Omit all pictures, then retype the data exactly as given.
(Dataset entries Opens)
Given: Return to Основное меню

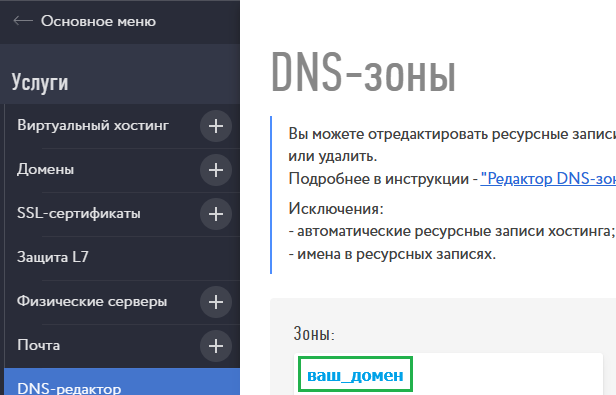Looking at the screenshot, I should (98, 21).
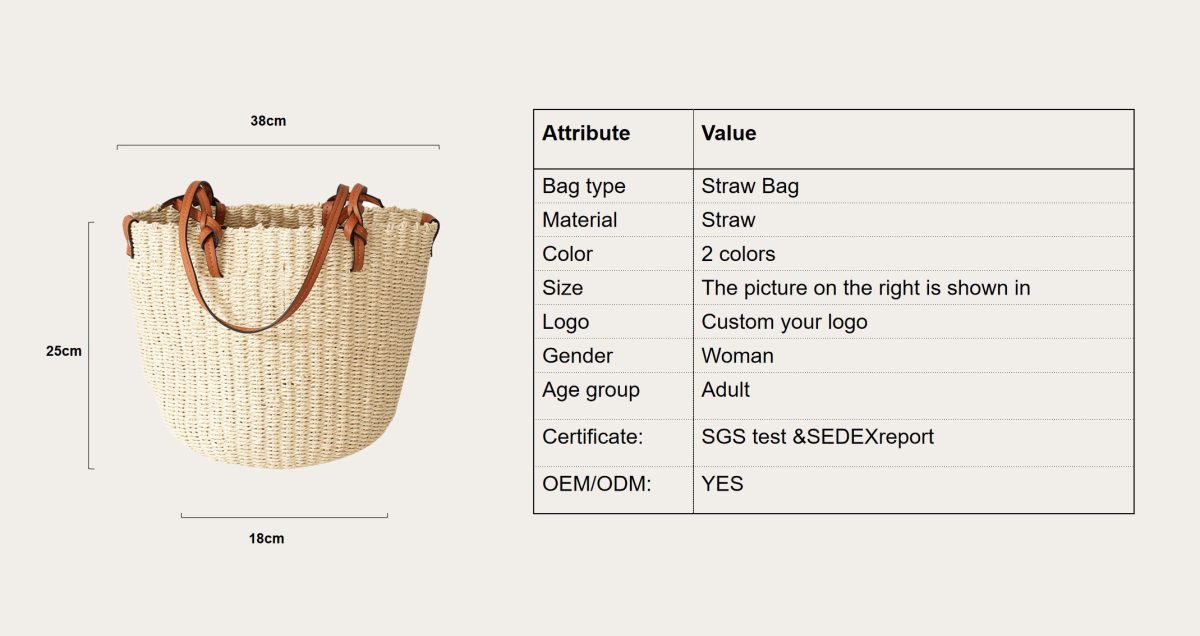Click the 'picture on the right' size text
The width and height of the screenshot is (1200, 636).
click(865, 288)
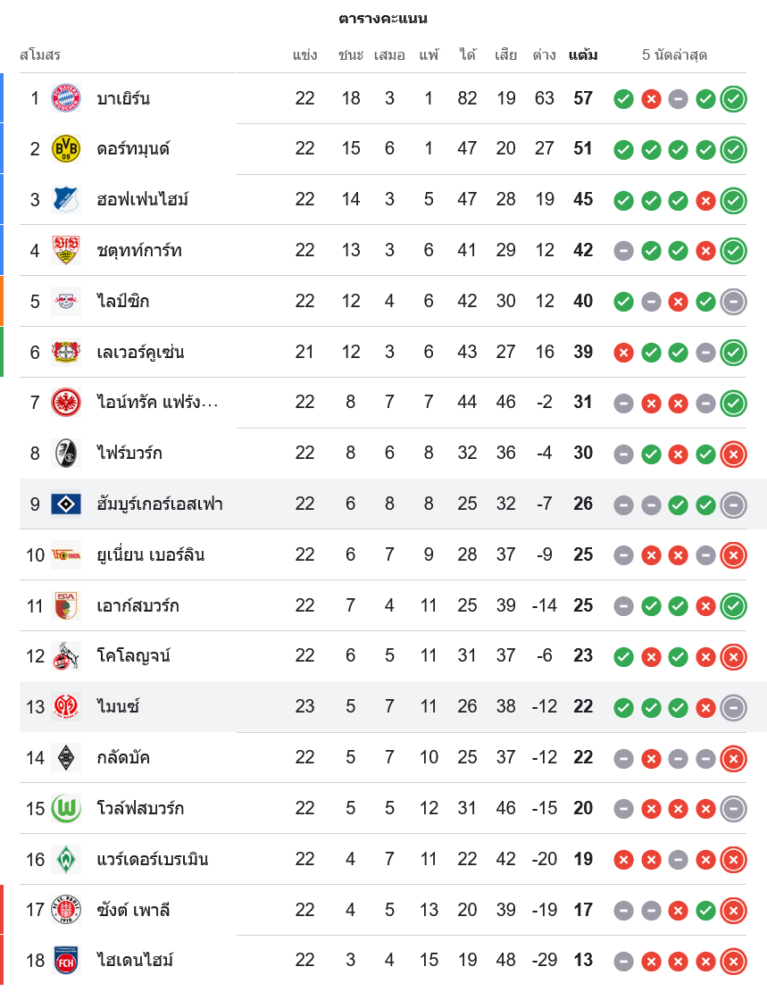767x1000 pixels.
Task: Click the Wolfsburg green W logo
Action: [66, 808]
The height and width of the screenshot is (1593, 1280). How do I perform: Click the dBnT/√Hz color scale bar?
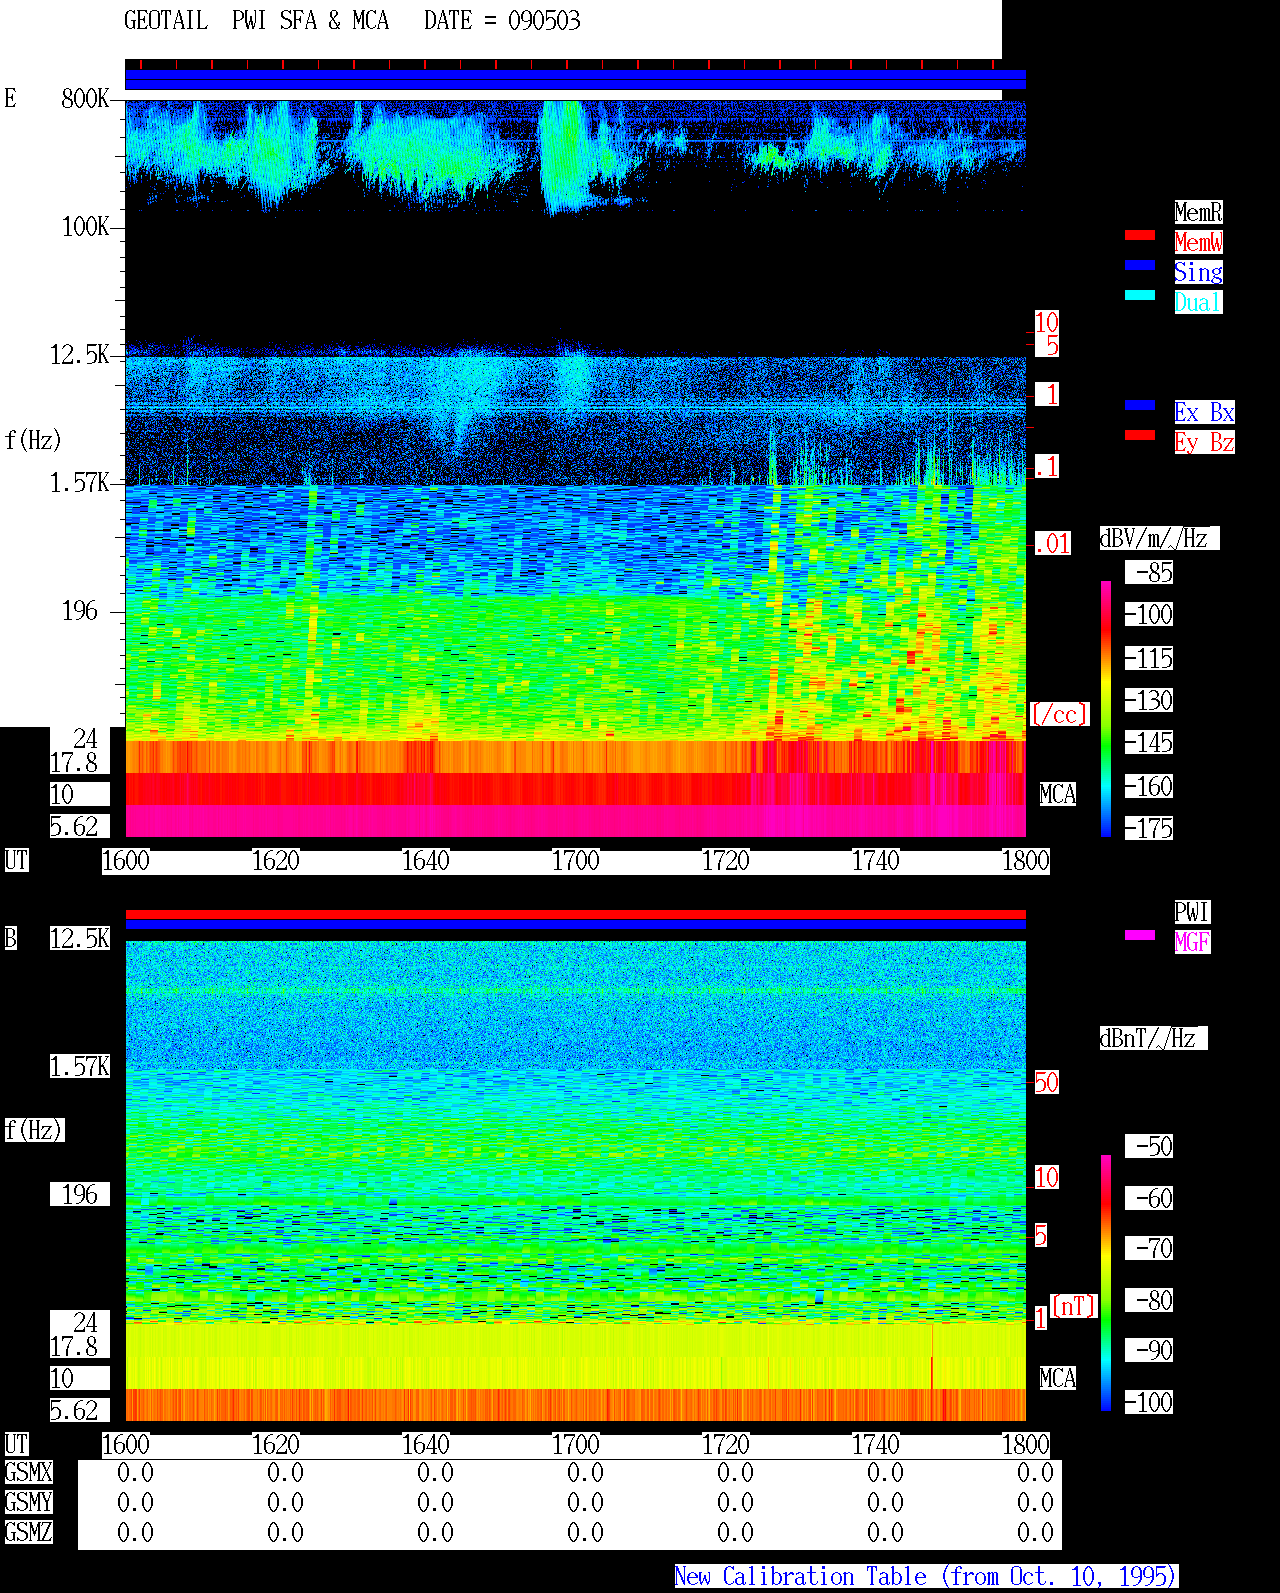[1106, 1283]
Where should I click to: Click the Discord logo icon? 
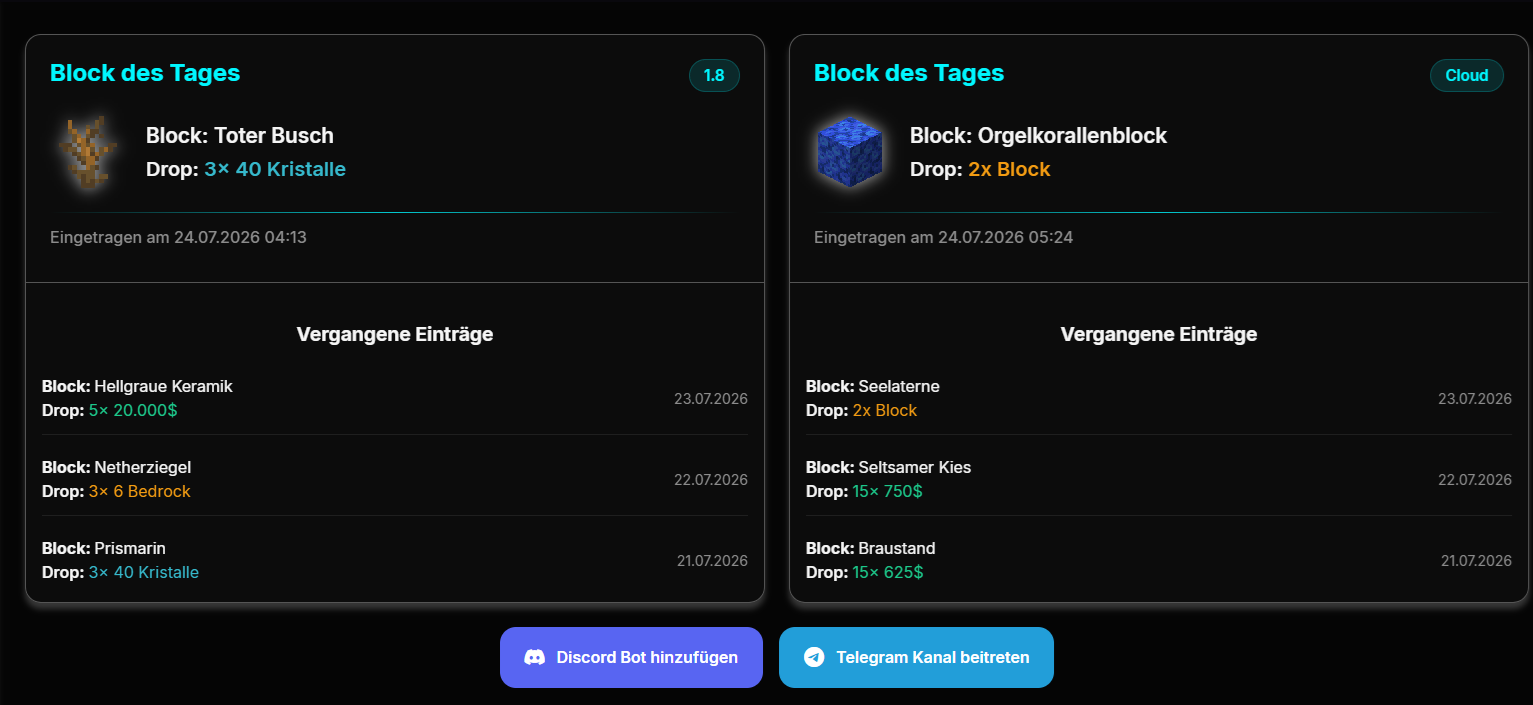click(x=535, y=657)
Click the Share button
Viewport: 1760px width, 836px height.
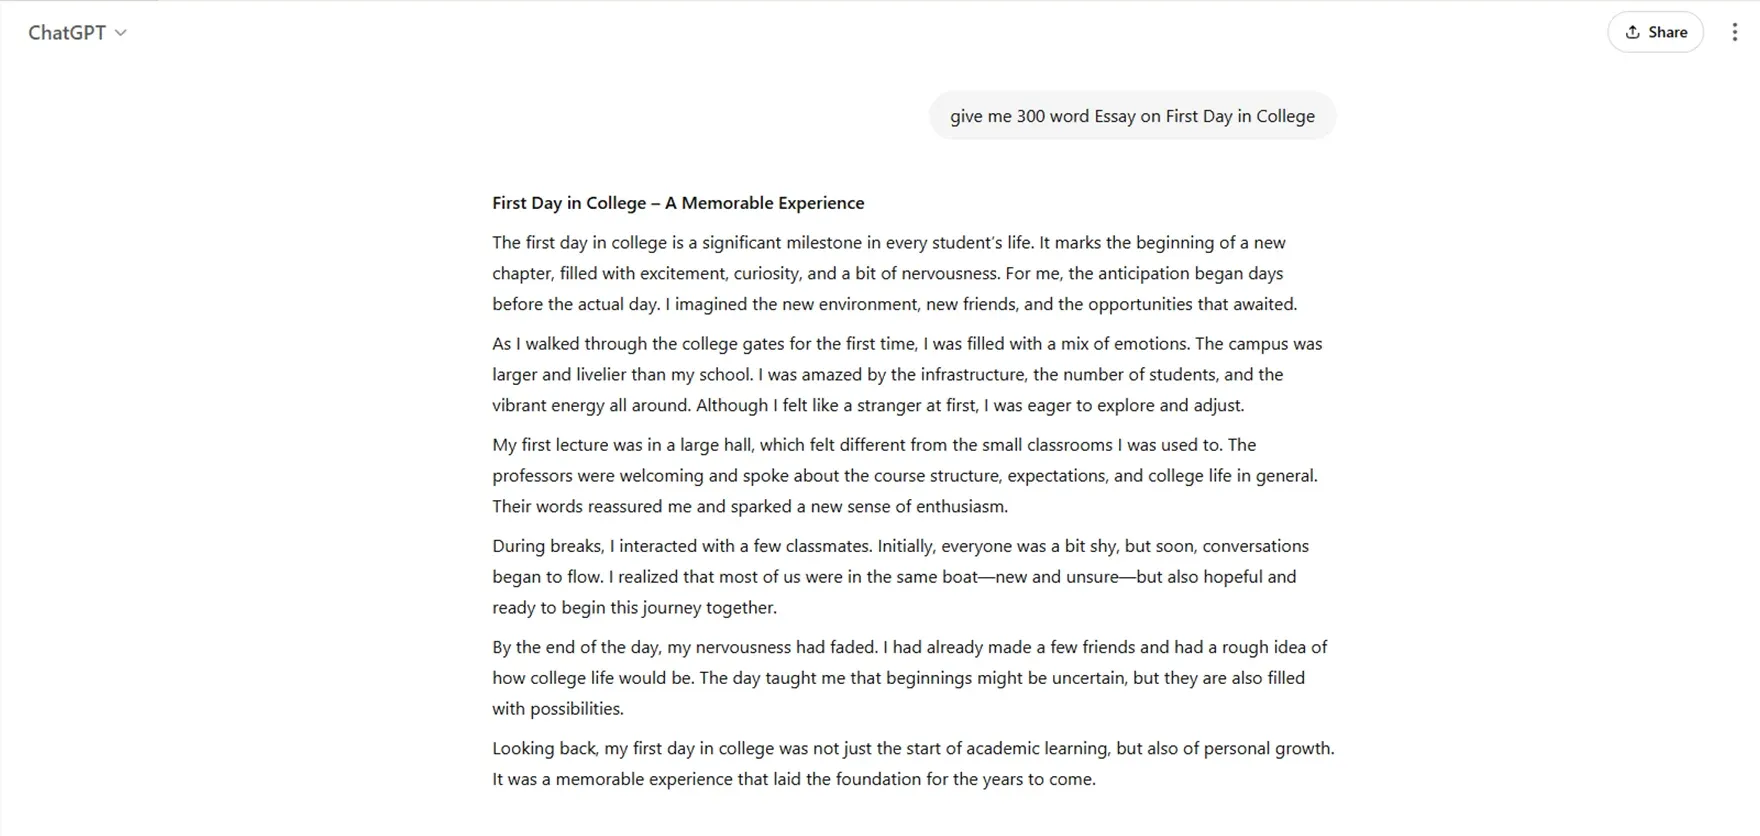(x=1655, y=32)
(Dataset entries Closes)
[Response to this exercise]
Given: Return to Основное меню

Looking at the screenshot, I should (98, 21).
Click the 'picture on the right' size text
The width and height of the screenshot is (1200, 636).
click(865, 288)
767x1000 pixels.
Task: Click the Wolfsburg green W logo
Action: [66, 808]
The height and width of the screenshot is (1593, 1280). How do I perform: Click the dBnT/√Hz color scale bar?
[1106, 1283]
Where should I click to: Click the Discord logo icon? 
click(x=535, y=657)
Click the Share button
Viewport: 1760px width, 836px height.
(x=1655, y=32)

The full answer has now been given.